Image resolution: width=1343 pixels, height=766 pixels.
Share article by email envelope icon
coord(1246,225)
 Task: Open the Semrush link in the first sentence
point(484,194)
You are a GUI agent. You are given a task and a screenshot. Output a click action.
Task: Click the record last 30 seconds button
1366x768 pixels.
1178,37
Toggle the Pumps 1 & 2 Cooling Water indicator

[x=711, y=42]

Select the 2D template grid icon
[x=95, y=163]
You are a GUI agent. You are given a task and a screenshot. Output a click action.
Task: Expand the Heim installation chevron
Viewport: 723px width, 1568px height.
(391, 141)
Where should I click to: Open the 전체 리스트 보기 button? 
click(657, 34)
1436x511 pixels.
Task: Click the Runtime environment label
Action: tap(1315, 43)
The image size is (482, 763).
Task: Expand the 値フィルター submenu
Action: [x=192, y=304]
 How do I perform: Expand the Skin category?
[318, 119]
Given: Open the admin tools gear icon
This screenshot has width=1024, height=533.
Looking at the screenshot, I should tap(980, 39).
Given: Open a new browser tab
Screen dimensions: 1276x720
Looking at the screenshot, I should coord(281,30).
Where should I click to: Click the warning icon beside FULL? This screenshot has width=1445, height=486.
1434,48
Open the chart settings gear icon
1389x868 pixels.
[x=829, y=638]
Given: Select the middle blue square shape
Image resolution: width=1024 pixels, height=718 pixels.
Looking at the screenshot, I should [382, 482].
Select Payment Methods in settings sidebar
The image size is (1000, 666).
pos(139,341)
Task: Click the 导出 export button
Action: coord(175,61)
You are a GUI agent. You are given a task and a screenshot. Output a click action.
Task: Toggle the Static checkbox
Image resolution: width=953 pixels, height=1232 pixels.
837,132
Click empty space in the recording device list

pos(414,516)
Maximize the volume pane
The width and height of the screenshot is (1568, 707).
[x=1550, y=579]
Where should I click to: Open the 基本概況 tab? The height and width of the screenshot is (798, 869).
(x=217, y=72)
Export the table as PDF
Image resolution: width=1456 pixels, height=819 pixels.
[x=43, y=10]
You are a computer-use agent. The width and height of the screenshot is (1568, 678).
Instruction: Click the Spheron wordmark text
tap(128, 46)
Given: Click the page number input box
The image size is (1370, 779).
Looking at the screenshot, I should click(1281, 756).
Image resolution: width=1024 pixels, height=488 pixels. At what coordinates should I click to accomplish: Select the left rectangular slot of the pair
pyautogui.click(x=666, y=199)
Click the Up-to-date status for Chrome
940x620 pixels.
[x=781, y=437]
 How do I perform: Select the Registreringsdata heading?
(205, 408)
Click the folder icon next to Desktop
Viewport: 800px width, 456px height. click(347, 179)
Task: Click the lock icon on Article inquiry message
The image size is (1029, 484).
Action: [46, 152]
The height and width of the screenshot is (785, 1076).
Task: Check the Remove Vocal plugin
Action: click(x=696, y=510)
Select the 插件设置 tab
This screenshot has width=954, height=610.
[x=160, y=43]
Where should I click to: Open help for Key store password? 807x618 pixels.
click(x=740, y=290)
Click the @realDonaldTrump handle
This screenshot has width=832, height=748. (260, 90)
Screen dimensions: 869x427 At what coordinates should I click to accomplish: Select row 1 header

## Requirement
I need all of the records above retyped exactly, please.

## Answer to this exercise
Image resolution: width=1343 pixels, height=766 pixels.
Share article by email envelope icon
coord(1246,225)
 Task: Open the Semrush link in the first sentence
point(484,194)
You are a GUI agent. You are given a task and a screenshot. Output a click action.
Task: Click the record last 30 seconds button
1366x768 pixels.
1178,37
Toggle the Pumps 1 & 2 Cooling Water indicator

[x=711, y=42]

Select the 2D template grid icon
[x=95, y=163]
You are a GUI agent. You are given a task and a screenshot. Output a click action.
Task: Expand the Heim installation chevron
Viewport: 723px width, 1568px height.
(391, 141)
Where should I click to: Open the 전체 리스트 보기 button? 
click(657, 34)
1436x511 pixels.
Task: Click the Runtime environment label
Action: tap(1315, 43)
The image size is (482, 763).
Task: Expand the 値フィルター submenu
Action: [x=192, y=304]
 How do I perform: Expand the Skin category?
[318, 119]
Given: Open the admin tools gear icon
This screenshot has width=1024, height=533.
Looking at the screenshot, I should tap(980, 39).
Given: Open a new browser tab
Screen dimensions: 1276x720
Looking at the screenshot, I should coord(281,30).
Where should I click to: Click the warning icon beside FULL? This screenshot has width=1445, height=486.
1434,48
Open the chart settings gear icon
1389x868 pixels.
[x=829, y=638]
Given: Select the middle blue square shape
Image resolution: width=1024 pixels, height=718 pixels.
Looking at the screenshot, I should [382, 482].
Select Payment Methods in settings sidebar
The image size is (1000, 666).
pos(139,341)
Task: Click the 导出 export button
Action: coord(175,61)
You are a GUI agent. You are given a task and a screenshot. Output a click action.
Task: Toggle the Static checkbox
Image resolution: width=953 pixels, height=1232 pixels.
837,132
Click empty space in the recording device list

pos(414,516)
Maximize the volume pane
The width and height of the screenshot is (1568, 707).
[x=1550, y=579]
Where should I click to: Open the 基本概況 tab? The height and width of the screenshot is (798, 869).
(x=217, y=72)
Export the table as PDF
Image resolution: width=1456 pixels, height=819 pixels.
[x=43, y=10]
You are a computer-use agent. The width and height of the screenshot is (1568, 678).
Instruction: Click the Spheron wordmark text
tap(128, 46)
Given: Click the page number input box
The image size is (1370, 779).
Looking at the screenshot, I should click(1281, 756).
Image resolution: width=1024 pixels, height=488 pixels. At what coordinates should I click to accomplish: Select the left rectangular slot of the pair
pyautogui.click(x=666, y=199)
Click the Up-to-date status for Chrome
940x620 pixels.
[x=781, y=437]
 How do I perform: Select the Registreringsdata heading?
(205, 408)
Click the folder icon next to Desktop
Viewport: 800px width, 456px height. click(347, 179)
Task: Click the lock icon on Article inquiry message
The image size is (1029, 484).
Action: [46, 152]
The height and width of the screenshot is (785, 1076).
Task: Check the Remove Vocal plugin
Action: click(x=696, y=510)
Select the 插件设置 tab
This screenshot has width=954, height=610.
[x=160, y=43]
Where should I click to: Open help for Key store password? 807x618 pixels.
click(x=740, y=290)
Click the @realDonaldTrump handle
This screenshot has width=832, height=748. (260, 90)
Screen dimensions: 869x427 At what coordinates should I click to accomplish: Select row 1 header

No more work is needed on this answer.